Three months ago my friend Marcia died. We first met in 1972 working at the Post Office Savings Bank, both in our first 'proper' jobs. She, straight from school, me, taking a break from university to earn some money, so she was two years younger than me. She was a lively, vivacious young woman, and we had a lot of fun together, but then I went back to university and then off overseas for the great OE (overseas experience), while she married and had a baby. By the time we got back from overseas, she had been widowed, had a new man in her life, and we drifted apart due to the very different lives we were leading.
Then in July 2009 I went along to a Hamilton Organic Gardeners' meeting and there she was - talking about urban beekeeping! Shortly afterwards I signed up for the Fraser High School night class that Marcia was teaching, and each evening after class we talked and caught up on all those years, and found that we had so much more in common now. Our friendship started again, stronger and more interesting than before. For three years I enjoyed her company online, by phone and in person, mostly coffee and a walk at the Hamilton Gardens. Then she was gone again. I'm so glad I talked to her just a week before she died. I'm so glad I had those three years, getting to know her as an enthusiastic, intelligent, passionate, interesting, mature woman. She help me see life more positively than I am apt to do. She showed me how to enjoy life for the good in it. She showed me how to acknowledge the bad things that happen, but also how you can then step out of the shadow and focus on the good stuff.

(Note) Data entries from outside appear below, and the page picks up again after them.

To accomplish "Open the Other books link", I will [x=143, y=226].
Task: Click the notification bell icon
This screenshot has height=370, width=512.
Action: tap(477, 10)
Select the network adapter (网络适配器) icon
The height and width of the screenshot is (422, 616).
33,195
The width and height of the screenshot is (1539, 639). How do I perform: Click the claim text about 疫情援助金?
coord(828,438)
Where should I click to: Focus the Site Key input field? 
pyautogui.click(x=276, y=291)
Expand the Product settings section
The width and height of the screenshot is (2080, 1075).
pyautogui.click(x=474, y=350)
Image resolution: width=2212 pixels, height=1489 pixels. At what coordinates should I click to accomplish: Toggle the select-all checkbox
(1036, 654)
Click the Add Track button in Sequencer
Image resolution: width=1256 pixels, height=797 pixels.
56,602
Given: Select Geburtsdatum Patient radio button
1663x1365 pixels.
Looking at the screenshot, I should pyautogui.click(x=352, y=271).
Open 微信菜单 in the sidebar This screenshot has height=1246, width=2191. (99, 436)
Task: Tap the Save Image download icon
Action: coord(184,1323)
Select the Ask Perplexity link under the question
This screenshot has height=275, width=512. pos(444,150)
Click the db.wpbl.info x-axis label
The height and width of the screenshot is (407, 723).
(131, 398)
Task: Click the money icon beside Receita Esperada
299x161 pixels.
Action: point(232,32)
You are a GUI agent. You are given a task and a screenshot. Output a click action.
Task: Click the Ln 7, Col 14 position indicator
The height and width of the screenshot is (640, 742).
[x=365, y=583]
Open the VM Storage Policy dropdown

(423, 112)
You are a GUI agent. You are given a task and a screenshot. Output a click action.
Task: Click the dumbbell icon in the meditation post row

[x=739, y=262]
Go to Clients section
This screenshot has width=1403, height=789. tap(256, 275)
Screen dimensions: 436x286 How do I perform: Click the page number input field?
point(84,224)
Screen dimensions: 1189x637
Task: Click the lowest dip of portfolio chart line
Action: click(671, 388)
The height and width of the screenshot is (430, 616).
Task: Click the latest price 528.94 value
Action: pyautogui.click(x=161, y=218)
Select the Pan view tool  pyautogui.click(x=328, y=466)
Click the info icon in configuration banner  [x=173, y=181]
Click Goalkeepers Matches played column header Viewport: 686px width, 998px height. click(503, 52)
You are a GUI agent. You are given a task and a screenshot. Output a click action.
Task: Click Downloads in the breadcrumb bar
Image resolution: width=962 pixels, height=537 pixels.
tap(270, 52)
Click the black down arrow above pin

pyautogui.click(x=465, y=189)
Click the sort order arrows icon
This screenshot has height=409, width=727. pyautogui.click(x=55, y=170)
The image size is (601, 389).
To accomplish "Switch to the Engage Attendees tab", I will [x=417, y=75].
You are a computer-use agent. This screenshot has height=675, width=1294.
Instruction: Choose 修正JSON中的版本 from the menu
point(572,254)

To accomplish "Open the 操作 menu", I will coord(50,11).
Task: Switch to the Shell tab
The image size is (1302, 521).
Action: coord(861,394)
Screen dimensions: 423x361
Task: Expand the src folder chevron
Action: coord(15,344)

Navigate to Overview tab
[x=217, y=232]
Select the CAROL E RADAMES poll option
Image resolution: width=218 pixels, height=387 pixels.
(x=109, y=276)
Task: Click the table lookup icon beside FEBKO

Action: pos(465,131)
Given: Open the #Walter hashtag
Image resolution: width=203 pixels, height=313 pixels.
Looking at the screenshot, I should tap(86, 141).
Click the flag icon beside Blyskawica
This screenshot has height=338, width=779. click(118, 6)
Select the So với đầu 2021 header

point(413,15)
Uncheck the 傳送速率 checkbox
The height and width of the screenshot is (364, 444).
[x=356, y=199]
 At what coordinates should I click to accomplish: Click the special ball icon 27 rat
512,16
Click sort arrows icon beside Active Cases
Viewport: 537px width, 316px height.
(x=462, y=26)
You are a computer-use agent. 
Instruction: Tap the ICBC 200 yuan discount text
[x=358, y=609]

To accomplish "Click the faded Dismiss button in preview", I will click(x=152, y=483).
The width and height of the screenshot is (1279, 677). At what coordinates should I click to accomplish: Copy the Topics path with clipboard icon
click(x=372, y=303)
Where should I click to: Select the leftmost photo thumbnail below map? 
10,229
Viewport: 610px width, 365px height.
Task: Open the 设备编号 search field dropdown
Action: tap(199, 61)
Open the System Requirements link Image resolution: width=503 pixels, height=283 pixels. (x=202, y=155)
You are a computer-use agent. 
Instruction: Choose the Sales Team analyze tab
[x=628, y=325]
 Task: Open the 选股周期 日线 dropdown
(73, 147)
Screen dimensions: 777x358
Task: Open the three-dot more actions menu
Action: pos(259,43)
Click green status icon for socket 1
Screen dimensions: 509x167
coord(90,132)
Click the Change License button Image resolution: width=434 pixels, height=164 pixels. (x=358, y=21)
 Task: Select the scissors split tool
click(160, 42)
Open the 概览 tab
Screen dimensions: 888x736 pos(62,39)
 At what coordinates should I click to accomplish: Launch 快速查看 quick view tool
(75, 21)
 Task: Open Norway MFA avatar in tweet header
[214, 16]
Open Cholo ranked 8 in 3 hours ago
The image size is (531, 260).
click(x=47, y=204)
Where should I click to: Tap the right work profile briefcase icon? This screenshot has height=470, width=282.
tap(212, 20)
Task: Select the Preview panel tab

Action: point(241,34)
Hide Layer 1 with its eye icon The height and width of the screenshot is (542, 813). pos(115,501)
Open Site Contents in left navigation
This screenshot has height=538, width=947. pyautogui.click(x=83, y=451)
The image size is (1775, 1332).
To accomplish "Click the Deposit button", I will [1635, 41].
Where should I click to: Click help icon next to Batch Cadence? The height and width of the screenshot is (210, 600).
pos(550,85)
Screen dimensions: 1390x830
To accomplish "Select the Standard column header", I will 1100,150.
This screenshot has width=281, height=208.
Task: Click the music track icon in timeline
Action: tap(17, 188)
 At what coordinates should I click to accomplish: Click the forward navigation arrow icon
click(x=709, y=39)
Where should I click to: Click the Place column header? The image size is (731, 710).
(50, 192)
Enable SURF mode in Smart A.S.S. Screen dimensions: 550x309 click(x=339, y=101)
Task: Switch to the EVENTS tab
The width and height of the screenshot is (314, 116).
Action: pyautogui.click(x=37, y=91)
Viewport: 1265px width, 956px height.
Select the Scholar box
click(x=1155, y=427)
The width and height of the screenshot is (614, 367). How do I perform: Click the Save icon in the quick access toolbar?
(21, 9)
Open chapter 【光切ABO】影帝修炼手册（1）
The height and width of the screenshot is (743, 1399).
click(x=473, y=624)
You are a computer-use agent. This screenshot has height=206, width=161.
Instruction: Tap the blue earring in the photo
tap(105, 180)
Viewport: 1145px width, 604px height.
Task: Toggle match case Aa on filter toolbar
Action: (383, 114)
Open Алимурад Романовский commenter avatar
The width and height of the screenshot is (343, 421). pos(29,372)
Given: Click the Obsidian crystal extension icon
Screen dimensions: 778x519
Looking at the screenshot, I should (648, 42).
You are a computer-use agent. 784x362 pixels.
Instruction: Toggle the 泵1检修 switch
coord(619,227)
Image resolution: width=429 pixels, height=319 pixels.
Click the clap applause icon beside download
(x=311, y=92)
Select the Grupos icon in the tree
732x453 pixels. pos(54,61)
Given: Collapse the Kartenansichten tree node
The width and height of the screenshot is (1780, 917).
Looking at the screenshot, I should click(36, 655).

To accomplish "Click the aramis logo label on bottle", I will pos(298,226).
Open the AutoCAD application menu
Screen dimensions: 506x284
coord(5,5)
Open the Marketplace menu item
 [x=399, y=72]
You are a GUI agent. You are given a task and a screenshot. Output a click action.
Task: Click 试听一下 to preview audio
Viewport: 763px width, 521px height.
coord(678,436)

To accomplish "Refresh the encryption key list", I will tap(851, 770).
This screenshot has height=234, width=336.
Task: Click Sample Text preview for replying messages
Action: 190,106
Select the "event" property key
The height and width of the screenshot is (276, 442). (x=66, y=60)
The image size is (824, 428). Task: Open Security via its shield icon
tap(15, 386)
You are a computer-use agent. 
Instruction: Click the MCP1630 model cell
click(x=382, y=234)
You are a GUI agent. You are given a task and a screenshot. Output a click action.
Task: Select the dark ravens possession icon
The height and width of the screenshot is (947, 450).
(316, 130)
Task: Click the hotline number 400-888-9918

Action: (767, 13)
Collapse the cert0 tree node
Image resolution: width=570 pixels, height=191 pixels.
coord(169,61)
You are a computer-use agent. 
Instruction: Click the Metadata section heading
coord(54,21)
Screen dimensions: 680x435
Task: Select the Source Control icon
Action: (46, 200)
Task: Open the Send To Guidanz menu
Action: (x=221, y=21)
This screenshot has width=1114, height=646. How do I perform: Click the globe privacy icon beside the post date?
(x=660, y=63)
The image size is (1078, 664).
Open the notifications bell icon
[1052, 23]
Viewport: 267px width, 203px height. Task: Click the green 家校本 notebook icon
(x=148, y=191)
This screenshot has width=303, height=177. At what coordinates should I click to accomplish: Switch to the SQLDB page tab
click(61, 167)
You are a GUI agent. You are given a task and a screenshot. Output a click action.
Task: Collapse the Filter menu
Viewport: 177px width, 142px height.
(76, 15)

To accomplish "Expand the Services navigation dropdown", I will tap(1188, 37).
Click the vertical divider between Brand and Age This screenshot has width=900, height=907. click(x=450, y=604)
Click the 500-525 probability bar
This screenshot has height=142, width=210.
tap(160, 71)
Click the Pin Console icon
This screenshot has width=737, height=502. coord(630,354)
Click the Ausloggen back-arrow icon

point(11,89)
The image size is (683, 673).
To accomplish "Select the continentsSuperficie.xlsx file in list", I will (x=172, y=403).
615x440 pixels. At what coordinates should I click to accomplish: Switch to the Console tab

I miss Marcia so much. I think of her most days. I have also been brought face to face with my own mortality. After so many years of depression, I have been basically free of it for a couple of years, and I want to live longer, to live and enjoy life. Marcia was enjoying her life: she died at a time of her life when she was following dreams, making plans and living hopefully. I want to live like that. I hope I get the chance to live like that for a lot longer. But I also want to die like that - in the midst of a life lived in joy, hope and dreams.
A few days ago, a man a couple of years older than me died after his car left the road - the scariest road I have ever driven. I didn't know him well. I knew his widow via the online homeschool community, and enjoyed her online friendship, but lost touch after the email lists we were on broke down. I visited them in 1999 along with Steven, Simon and Jeffrey, staying in one of their various tourist accommodations. They were lovely people. They have 10 children and some grandchildren. They loved each other in a way that shone brightly and obviously. Now he is dead.
So, after three months of pondering about my life and what will happen between now and when I die, Tim's death has brought me to pondering the awful possibility of Mac dying before me, and what that would be like.
I realise that life is all I have right now. The present is all we have: I have to live joyfully, and I have to do anything I can to make Mac's life more joyful too. I must not take life for granted. Nor can I take Mac's life for granted.
Partners, parents, children, friends - don't take any of them for granted. If you love them, show it. Talk to them. Spend time with them. Make sure they are part of your life. Don't put them off until you aren't so busy with other things.
Love is a verb: do it. Live is a verb: do it.